There's been a lot in the news lately about the ALS Ice Bucket Challenge; I've been part of that cacaphony. People are talking about ALS, talking about a disease that has been largely missed in the public spectrum for the last hundred years. It is a tragedy that there are a great many people who have heard of Lou Gehrig's Disease yet so many don't really know what it is, let alone those three letters that change your life - ALS.

As with any successful campaign, the Negative Nellie's and Debbie Downer's have come out to feast. The more successful the campaign, the more of them are coming out to feast. It's even happening with people who know me, people who have seen what this awful disease has done to me; some of them have been questioning the process and effectiveness of this campaign. As with all things, I have a opinion - they are so wrong as to be far from reason.

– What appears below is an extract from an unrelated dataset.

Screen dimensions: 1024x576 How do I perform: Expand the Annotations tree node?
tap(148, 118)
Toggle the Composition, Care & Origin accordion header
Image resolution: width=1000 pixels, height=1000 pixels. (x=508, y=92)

The Ice Bucket Challenge is the best thing that could ever have happened to ALS. I am deliriously happy that it happened to my disease, something so successful at raising awareness and money. For those who would disagree, first of all I challenge you to something different. Try having ALS; see what it's like to have your Mom, your Dad, your brother or sister, your child die from ALS! That will change your mind.

Imagine that you wake up tomorrow morning and find yourself in a sterile hospital room where the neurologist comes in and says "You have ALS. You are going to die from this disease in about 36 months, perhaps less. As you go through these short months, you will see yourself slowly become paralyzed, one little muscle at a time, until you cannot even breathe for yourself. Along the way you will lose your ability to feed yourself and eventually even to eat. And you will lose your ability to talk, to share your life with those you love."

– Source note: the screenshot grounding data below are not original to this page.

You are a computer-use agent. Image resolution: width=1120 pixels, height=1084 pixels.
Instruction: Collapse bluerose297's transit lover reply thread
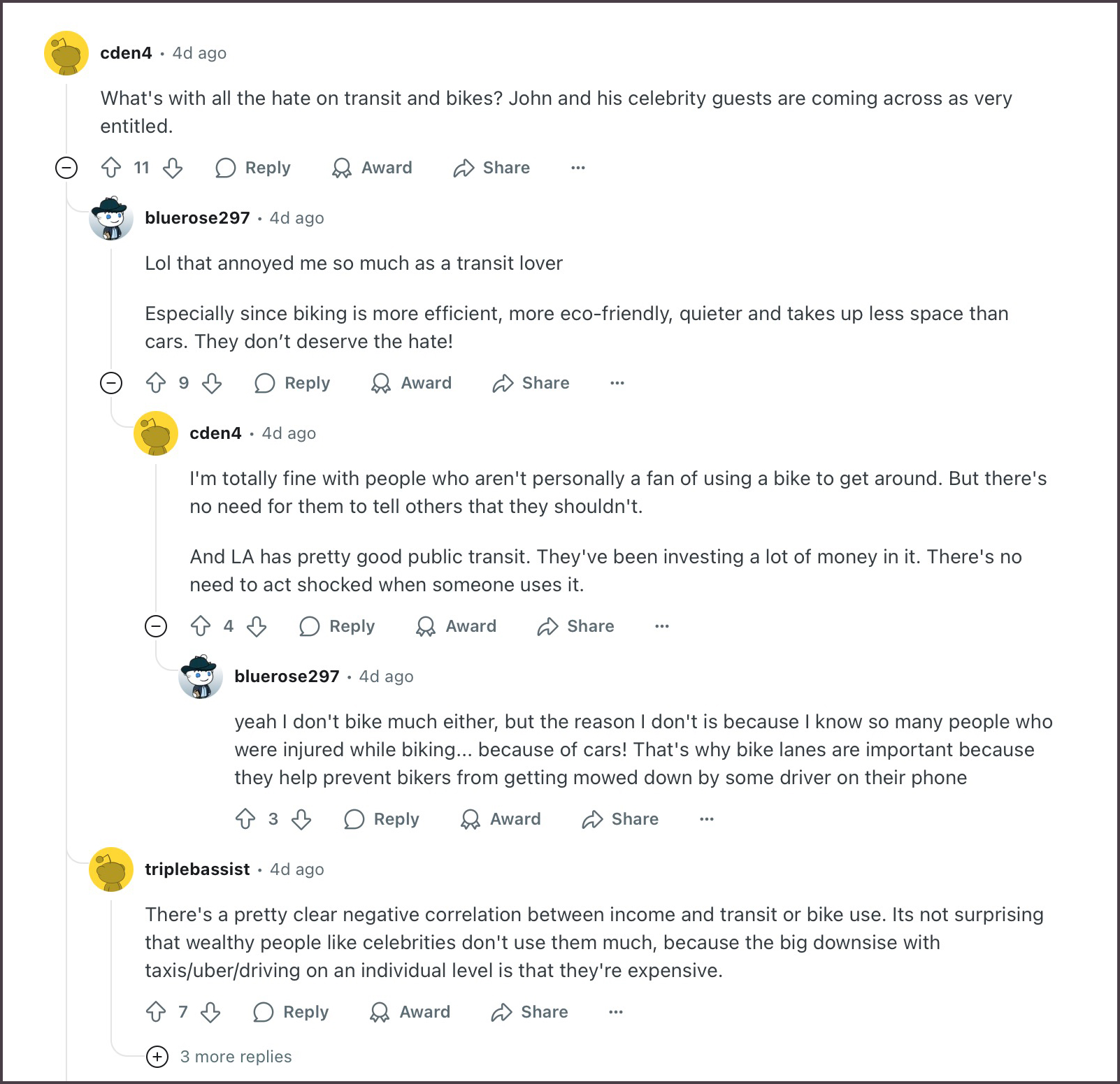(x=111, y=383)
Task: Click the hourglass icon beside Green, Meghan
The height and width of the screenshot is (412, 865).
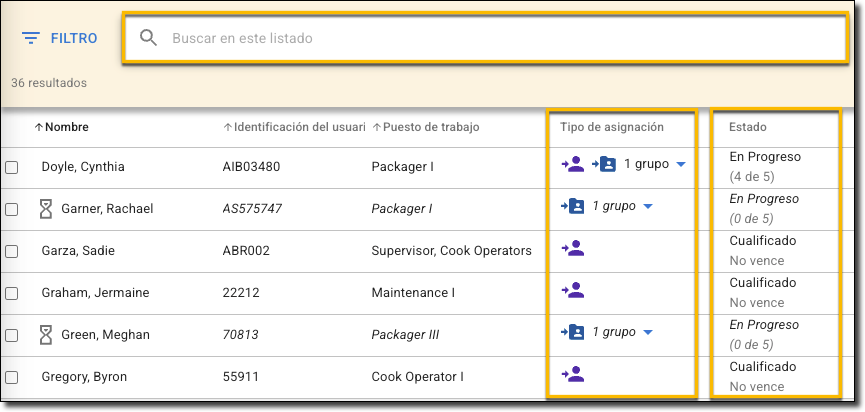Action: (45, 334)
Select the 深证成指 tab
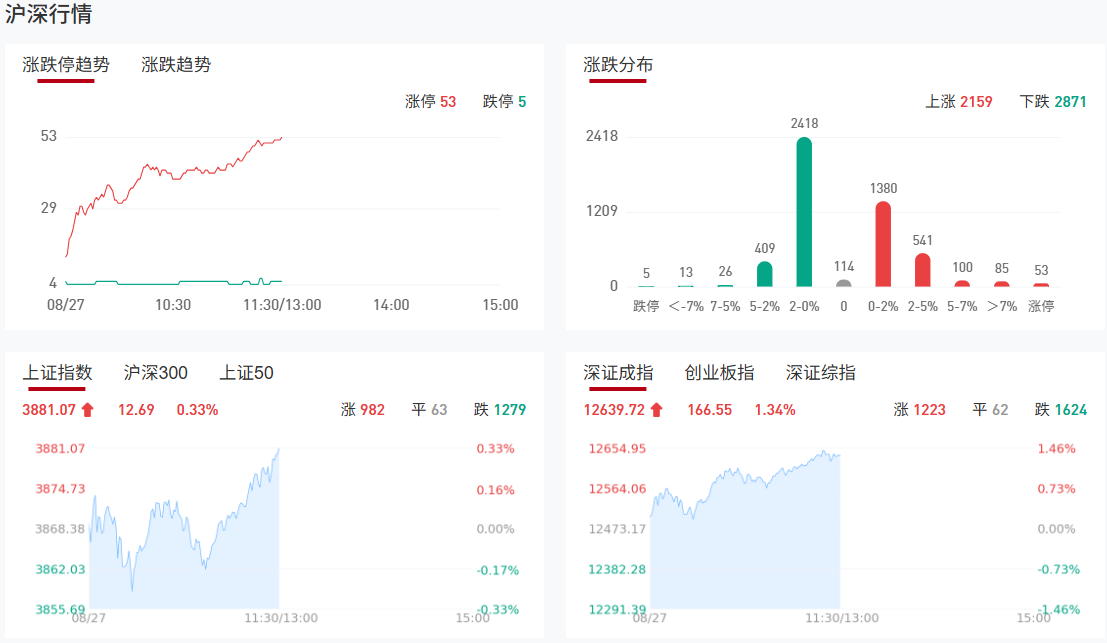The image size is (1107, 643). click(618, 373)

"Over the course of this disease you are going to have to rely on others for support; emotionally, physically, financially. You are going to lose every bit of privacy and self-reliance. You will lose your ability to bathe or shower, and ultimately even the ability to go to the toilet on your own. You will struggle with depression and loss; your appetite will diminish until one day you realize you have forgotten to eat that day."

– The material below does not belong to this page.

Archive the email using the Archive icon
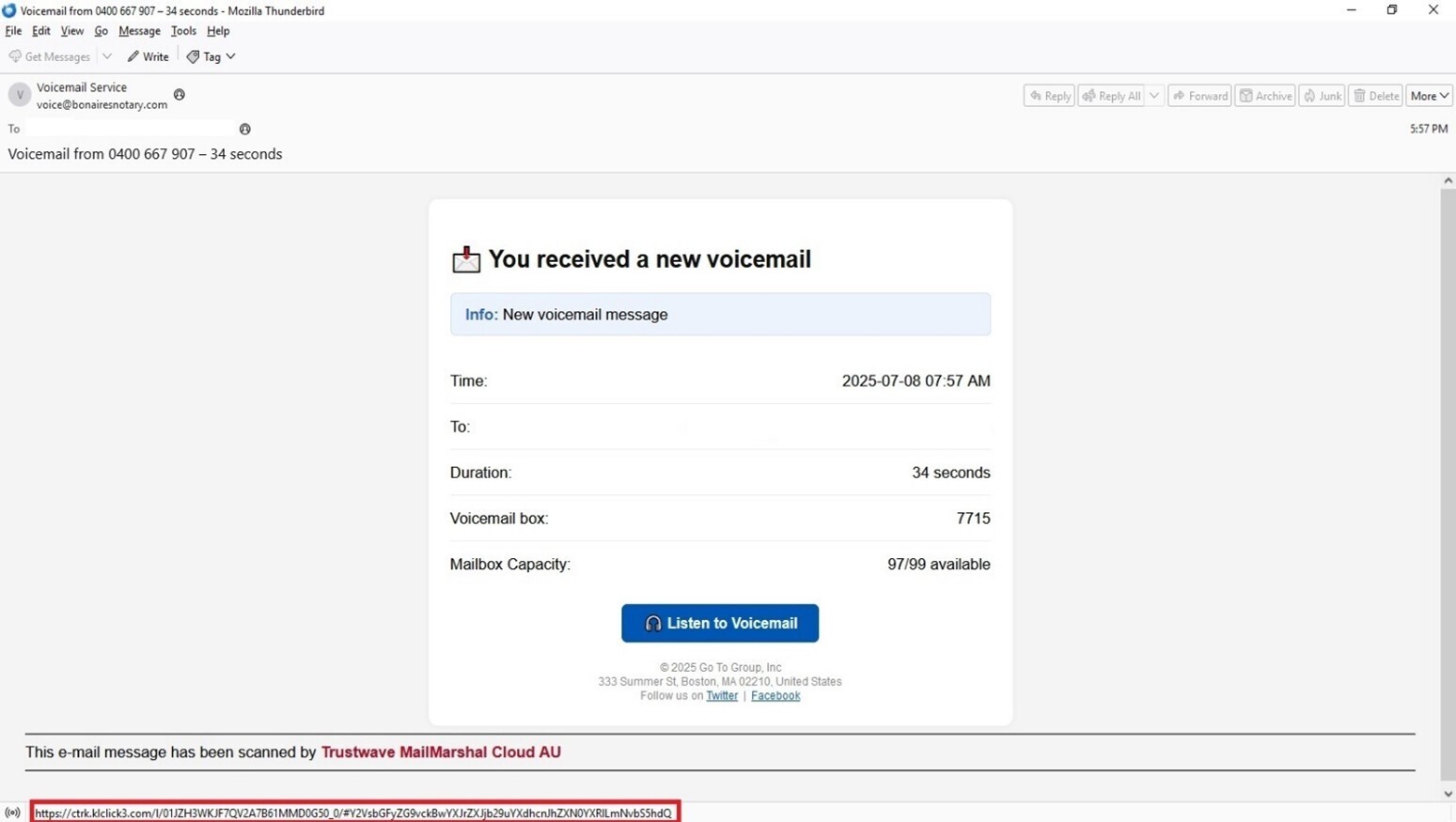The image size is (1456, 822). pos(1264,95)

"To keep you going as long as possible, we will arrange medical care along with all the machines. They will cost you a lot of money, probably most of your savings, and you will have to modify your home too, assuming you own a home instead of renting one. Eventually you will likely have to go into a facility for 24 hour care. The machines you can expect are things like walkers, manual and electric wheelchairs, a feeding tube, a tracheostomy and a breathing machine that will be permanently attached to you."

"All along the way, you will retain your mind. Your intellect will be mostly intact although you will experience things like uncontrollable emotional responses, panic attacks, depression and fear. You will still be able to feel; it's only your motor nerves that are dying, not your sensory nerves. Pain will become a part of your daily life."

"In the end, you will die, not all at once but slowly. You will be able to see the loss of all you worked hard for in your life. There is nothing we can do for you. There is no cure, there is no treatment."

Of course, when your doctors tell you that you have ALS, they don't tell you all of this all at once. I suspect they realize suicide rates amongst ALS patients would skyrocket were they given the whole story all at once. Instead they let you discover this all on your own, as you slowly die. It's up to your family and friends to keep you from wanting to die; it is a burden on them too.

So next time you hear someone say the Ice Bucket Challenge is silly or pointless, show them this blog entry. Ask them if they would want funds for research or education. Ask them if they would like the world to at least know that ALS is a disease, and that it is real. Or would they prefer to be quietly doomed, like I am.